The concept of race has evolved over time to encompass linguistic, religious, national, and ethnic groups. Scientists in the Western world have used this concept to identify, describe, classify, and document human groups. While scientists have largely accepted the notion that humans are genetically similar to each other, they did not fully appreciate its social implications. As such, they have come to believe that the concept of race is not biologically valid. And so, it is time to move on and redefine the notion of race.

Racial identities are based on cultural characteristics, rather than on physical features. Although the concept of race is subjective and arbitrary, it can serve as a useful way to classify people into categories of similar or distinct interests. Racial identity has also been used to enforce social hierarchies. As the English colony demonstrates, race was created by a social mechanism that promoted racial identities. These mechanisms include the establishment of separate public schools, segregated neighborhoods, and laws.

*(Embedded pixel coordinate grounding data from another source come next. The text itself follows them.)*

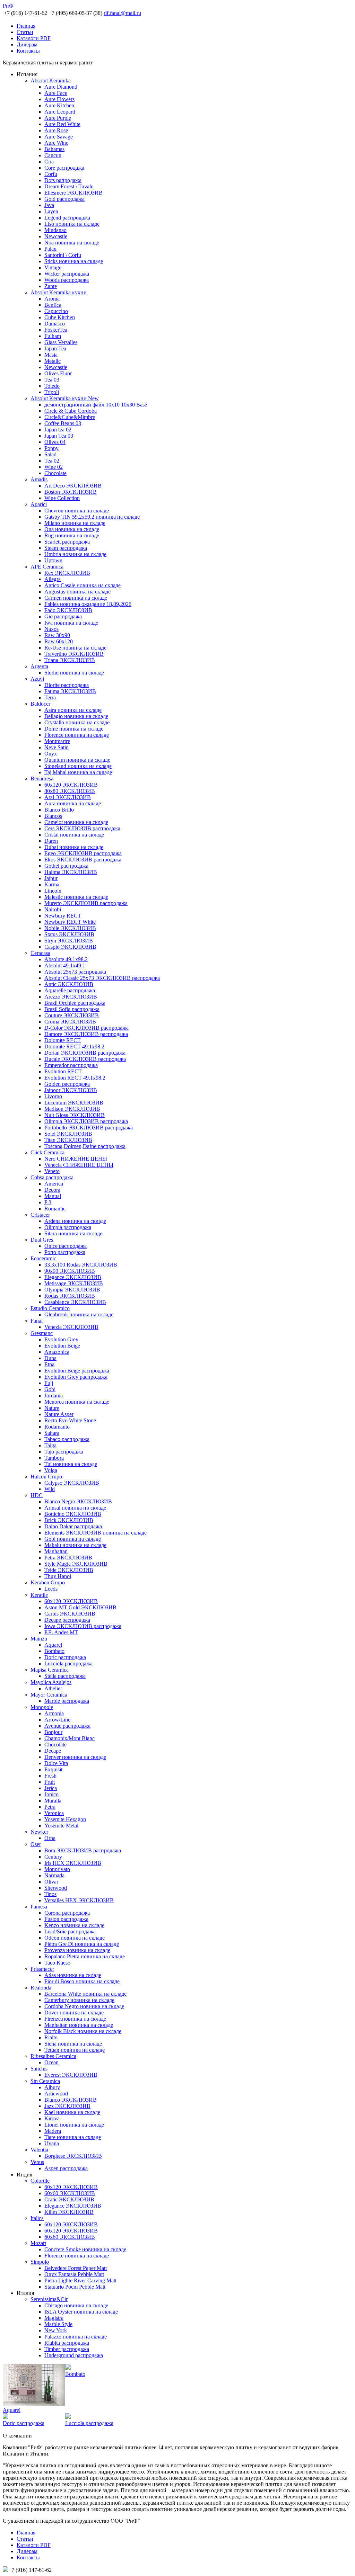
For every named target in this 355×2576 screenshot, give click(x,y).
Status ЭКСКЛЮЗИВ (69, 934)
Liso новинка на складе (71, 224)
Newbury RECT (62, 916)
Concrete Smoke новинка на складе (85, 2249)
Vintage (52, 267)
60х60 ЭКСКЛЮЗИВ (69, 2193)
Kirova (52, 2118)
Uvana (51, 2143)
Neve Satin (56, 747)
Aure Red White (62, 124)
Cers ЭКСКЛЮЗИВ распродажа (82, 828)
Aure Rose (56, 130)
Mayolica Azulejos (51, 1682)
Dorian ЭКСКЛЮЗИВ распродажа (84, 1053)
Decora (52, 1190)
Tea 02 (51, 461)
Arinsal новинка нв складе (75, 1508)
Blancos (53, 816)
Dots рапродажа (62, 180)
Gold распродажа (64, 199)
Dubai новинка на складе (73, 847)
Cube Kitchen (59, 317)
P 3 (47, 1202)
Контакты (28, 51)
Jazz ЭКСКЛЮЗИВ (67, 2106)
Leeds (51, 1589)
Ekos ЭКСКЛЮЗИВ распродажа (82, 859)
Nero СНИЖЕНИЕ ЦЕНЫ (75, 1159)
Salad (50, 454)
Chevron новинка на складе (76, 510)
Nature (51, 1408)
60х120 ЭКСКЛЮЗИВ (71, 785)
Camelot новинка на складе (76, 822)
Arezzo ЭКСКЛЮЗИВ (70, 997)
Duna (50, 1358)
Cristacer (40, 1215)
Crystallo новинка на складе (77, 722)
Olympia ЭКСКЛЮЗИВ (72, 1290)
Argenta (39, 666)
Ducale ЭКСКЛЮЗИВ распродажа (85, 1059)
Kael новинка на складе (72, 2112)
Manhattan (56, 1551)
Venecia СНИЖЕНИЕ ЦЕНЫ (78, 1165)
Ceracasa (40, 953)
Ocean (51, 2062)
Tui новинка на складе (70, 1464)
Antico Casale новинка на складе (82, 585)
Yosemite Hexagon (65, 1819)
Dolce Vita (56, 1763)
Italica (37, 2218)
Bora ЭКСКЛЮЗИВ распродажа (82, 1850)
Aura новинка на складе (72, 803)
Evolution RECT (63, 1071)
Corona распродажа (67, 1913)
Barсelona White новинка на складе (85, 1994)
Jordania (53, 1395)
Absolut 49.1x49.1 (64, 965)
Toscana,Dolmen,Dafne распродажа (84, 1146)
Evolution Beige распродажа (76, 1371)
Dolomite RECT (62, 1040)
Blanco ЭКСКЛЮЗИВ (70, 2100)
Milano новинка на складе (74, 523)
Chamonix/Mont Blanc (69, 1738)
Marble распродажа (66, 1701)
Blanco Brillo (59, 810)
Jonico (51, 1794)
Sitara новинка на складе (73, 1233)
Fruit (49, 1782)
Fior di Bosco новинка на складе (82, 1981)
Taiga (50, 1445)
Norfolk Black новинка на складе (82, 2031)
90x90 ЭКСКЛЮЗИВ (69, 1271)
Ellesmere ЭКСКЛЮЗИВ (73, 193)
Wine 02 (53, 467)
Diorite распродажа (66, 685)
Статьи (25, 32)
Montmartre (57, 741)
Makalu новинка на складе (75, 1545)
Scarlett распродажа (67, 542)
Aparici (39, 504)
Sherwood (55, 1888)
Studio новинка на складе (74, 673)
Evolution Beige (62, 1346)
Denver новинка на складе (75, 1757)
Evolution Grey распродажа (75, 1377)
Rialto (51, 2037)
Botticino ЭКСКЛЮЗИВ (72, 1514)
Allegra (52, 579)
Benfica (52, 305)
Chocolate (55, 473)
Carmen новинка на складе (75, 598)
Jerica (50, 1788)
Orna (49, 1838)
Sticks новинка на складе (73, 261)
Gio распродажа (63, 616)
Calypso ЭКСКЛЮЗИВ (71, 1483)
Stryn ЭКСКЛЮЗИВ (68, 940)
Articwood (56, 2093)
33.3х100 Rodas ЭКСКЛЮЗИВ (80, 1265)
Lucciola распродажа (68, 1663)
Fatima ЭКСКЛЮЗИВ (70, 691)
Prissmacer (42, 1969)
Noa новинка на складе (71, 242)
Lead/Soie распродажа (70, 1931)
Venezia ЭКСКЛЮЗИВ (71, 1327)
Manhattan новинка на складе (78, 2025)
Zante (50, 286)
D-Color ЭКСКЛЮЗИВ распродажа (86, 1028)
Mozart (38, 2243)
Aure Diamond (60, 87)
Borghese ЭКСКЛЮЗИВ (73, 2156)
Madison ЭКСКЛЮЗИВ (72, 1109)
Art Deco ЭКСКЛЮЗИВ (73, 486)
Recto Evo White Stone (70, 1420)
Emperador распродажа (71, 1065)
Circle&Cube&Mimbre (69, 417)
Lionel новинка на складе (74, 2125)
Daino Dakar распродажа (73, 1526)
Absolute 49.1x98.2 (66, 959)
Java (49, 205)
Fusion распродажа (66, 1919)
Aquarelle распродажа (69, 990)
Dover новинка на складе (74, 2012)
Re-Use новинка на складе (75, 648)
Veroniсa (54, 1813)
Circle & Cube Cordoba (70, 411)
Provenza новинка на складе (77, 1950)
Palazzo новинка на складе (75, 2337)
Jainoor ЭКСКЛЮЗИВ (70, 1090)
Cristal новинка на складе (74, 835)
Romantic (55, 1208)
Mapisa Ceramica (50, 1670)
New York (55, 2330)
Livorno (53, 1096)
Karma (51, 884)
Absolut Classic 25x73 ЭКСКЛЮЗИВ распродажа (102, 978)
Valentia (39, 2150)
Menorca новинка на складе (76, 1402)
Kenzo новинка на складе (74, 1925)
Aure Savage (58, 137)
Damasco (54, 324)
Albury (52, 2087)
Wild (49, 1489)
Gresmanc (42, 1333)
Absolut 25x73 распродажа (75, 972)
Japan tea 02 (57, 429)
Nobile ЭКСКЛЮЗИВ (70, 928)
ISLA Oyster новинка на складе (81, 2312)
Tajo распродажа (63, 1452)
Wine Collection (62, 498)
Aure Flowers (59, 99)
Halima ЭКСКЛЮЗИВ (70, 872)
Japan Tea (55, 348)
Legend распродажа (67, 218)
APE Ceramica (47, 567)
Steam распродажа (65, 548)
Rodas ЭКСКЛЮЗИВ (69, 1296)
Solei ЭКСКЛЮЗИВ (68, 1134)
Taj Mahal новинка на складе (78, 772)
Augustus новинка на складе (77, 591)
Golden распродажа (67, 1084)
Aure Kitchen (59, 105)
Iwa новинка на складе (71, 623)
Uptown (53, 560)
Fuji (48, 1383)
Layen (51, 211)
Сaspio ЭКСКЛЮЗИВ (70, 947)
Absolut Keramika (51, 80)
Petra (49, 1807)
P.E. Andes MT (61, 1632)
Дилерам (27, 44)
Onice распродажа (65, 1246)
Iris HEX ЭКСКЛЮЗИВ (72, 1863)
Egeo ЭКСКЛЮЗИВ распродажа (83, 853)
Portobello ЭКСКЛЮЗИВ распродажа (88, 1127)
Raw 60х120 (58, 641)
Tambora (54, 1458)
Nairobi (52, 909)
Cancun (52, 155)
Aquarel (53, 1645)
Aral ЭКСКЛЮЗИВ (67, 797)
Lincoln (52, 891)
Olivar (51, 1882)
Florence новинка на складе (76, 735)
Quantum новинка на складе (77, 760)
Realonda (41, 1988)
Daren (51, 841)
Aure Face (55, 93)
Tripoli (51, 392)
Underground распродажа (73, 2355)
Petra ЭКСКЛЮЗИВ (68, 1557)
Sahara (51, 1433)
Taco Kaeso (57, 1963)
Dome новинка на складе (73, 729)
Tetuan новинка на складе (74, 2050)
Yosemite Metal (61, 1825)
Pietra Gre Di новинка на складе (81, 1944)
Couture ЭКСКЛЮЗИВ (71, 1015)
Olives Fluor (58, 373)
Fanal (37, 1321)
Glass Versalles (60, 342)
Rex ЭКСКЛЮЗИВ (67, 573)
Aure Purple (57, 118)
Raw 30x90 (57, 635)
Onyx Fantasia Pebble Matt (74, 2274)
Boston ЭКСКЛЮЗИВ (70, 492)
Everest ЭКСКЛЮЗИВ (70, 2075)
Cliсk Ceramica (47, 1152)
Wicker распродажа (66, 274)
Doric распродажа (65, 1657)
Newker (39, 1832)
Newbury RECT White (70, 922)
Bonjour (53, 1732)
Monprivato (57, 1869)
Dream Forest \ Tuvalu (69, 186)
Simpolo (40, 2262)
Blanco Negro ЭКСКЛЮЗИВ (78, 1501)
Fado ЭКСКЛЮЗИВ (68, 610)
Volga (50, 1470)
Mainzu (39, 1639)
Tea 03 (51, 380)
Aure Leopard (59, 112)
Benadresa (42, 778)
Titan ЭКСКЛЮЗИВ (68, 1140)
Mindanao (55, 230)
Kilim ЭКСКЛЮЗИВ (69, 2212)
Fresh (50, 1776)
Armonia (54, 1713)
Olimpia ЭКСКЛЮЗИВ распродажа (86, 1121)
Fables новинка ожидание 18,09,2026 (87, 604)
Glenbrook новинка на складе (78, 1314)
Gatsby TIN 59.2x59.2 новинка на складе (92, 517)
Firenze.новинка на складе (75, 2019)
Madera (52, 2131)
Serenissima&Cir (49, 2299)
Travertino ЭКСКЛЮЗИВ (74, 654)
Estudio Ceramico (50, 1308)
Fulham (52, 336)
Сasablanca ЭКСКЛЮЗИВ (75, 1302)
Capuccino (56, 311)
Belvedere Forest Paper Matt (75, 2268)
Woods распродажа (66, 280)
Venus (37, 2162)
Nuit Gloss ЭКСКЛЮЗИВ (74, 1115)
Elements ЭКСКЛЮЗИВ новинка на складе (95, 1533)
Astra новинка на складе (73, 710)
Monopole (42, 1707)
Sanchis (39, 2069)
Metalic (52, 361)
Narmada (54, 1875)
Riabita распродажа (66, 2343)
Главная (26, 26)
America (53, 1184)
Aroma (52, 299)
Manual (52, 1196)
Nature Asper (58, 1414)
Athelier (53, 1688)
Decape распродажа (67, 1620)
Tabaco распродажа (66, 1439)
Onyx (50, 754)
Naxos (51, 629)
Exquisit (53, 1769)
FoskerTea (55, 330)
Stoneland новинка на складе (78, 766)
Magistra (53, 2318)
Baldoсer (40, 704)
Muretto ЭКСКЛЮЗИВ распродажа (86, 903)
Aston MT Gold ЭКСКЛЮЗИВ (80, 1607)
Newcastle (55, 236)
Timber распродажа (66, 2349)
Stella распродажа (65, 1676)
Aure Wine (56, 143)
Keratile (39, 1595)
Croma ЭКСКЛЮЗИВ (70, 1022)
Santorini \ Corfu (62, 255)
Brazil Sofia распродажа (71, 1009)
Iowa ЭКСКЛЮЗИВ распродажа (82, 1626)
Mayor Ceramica (49, 1695)
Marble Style (58, 2324)
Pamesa (39, 1906)
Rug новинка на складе (71, 535)
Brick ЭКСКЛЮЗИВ (68, 1520)
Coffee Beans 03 (62, 423)
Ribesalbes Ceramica (53, 2056)
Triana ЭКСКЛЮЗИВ (69, 660)
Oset (36, 1844)
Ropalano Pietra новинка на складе (84, 1956)
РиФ (8, 6)
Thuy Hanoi (57, 1576)
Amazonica (56, 1352)
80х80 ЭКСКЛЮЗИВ (69, 791)
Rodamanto (57, 1427)
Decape (52, 1751)
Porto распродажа (64, 1252)
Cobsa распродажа (52, 1177)
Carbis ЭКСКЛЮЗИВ (69, 1614)
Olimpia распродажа (67, 1227)
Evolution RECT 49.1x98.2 (74, 1078)
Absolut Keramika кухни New (65, 398)
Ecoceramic (43, 1258)
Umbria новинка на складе (75, 554)
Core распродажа (64, 168)
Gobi (49, 1389)
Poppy (51, 448)
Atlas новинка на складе (72, 1975)
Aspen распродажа (66, 2168)
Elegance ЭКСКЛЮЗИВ (72, 1277)
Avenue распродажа (67, 1726)
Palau (50, 249)
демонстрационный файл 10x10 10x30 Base (95, 405)
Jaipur (51, 878)
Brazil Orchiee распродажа (74, 1003)
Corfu (50, 174)
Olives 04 (55, 442)
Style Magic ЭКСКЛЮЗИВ (75, 1564)
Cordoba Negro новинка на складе (84, 2006)
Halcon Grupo (46, 1476)
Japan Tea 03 (58, 436)
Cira (49, 161)
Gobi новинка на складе (72, 1539)
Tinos (50, 1894)
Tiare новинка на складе (72, 2137)
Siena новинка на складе (73, 2044)
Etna (49, 1364)
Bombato (54, 1651)
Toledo (52, 386)
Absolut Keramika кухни (59, 292)
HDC (37, 1495)
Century (53, 1857)
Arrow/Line (57, 1720)
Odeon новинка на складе (74, 1938)
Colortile (40, 2181)
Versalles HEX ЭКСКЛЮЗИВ (79, 1900)
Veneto (52, 1171)
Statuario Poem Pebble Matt (74, 2287)
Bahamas (54, 149)
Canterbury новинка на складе (79, 2000)
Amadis (39, 479)
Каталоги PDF (34, 38)
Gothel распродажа (66, 866)
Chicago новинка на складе (76, 2305)
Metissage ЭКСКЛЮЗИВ (73, 1283)
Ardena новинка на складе (75, 1221)
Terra (50, 697)
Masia (51, 355)
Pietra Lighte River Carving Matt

While race and Hispanic origin are separate questions, research suggests that asking Hispanic origin first can reduce the non-response rate for the latter question, as well as the proportion of respondents reporting as “other race.”

The concept of race is often difficult to understand, and based on physical attributes, it’s hard to define in concrete terms. People with the same features in one country may consider themselves to be black in another. Similarly, those with darker skin may consider themselves to be African American or Native American. There are also some instances of race and ethnicity that are not related at all, such as people who are Asian. When examining these differences, it is important to recognize the many differences between races.

Some studies have also indicated that African-Americans prefer the term “Black” over “African American” as an identity. Nevertheless, tabulations of this data are not required for Federal programs. In general, however, Blacks prefer the term “Black” over “African American” in most surveys. This trend is consistent with past research and is not confined to American citizens. In a 1993 survey conducted in Chicago, Black respondents preferred “Black” as their race and ethnicity.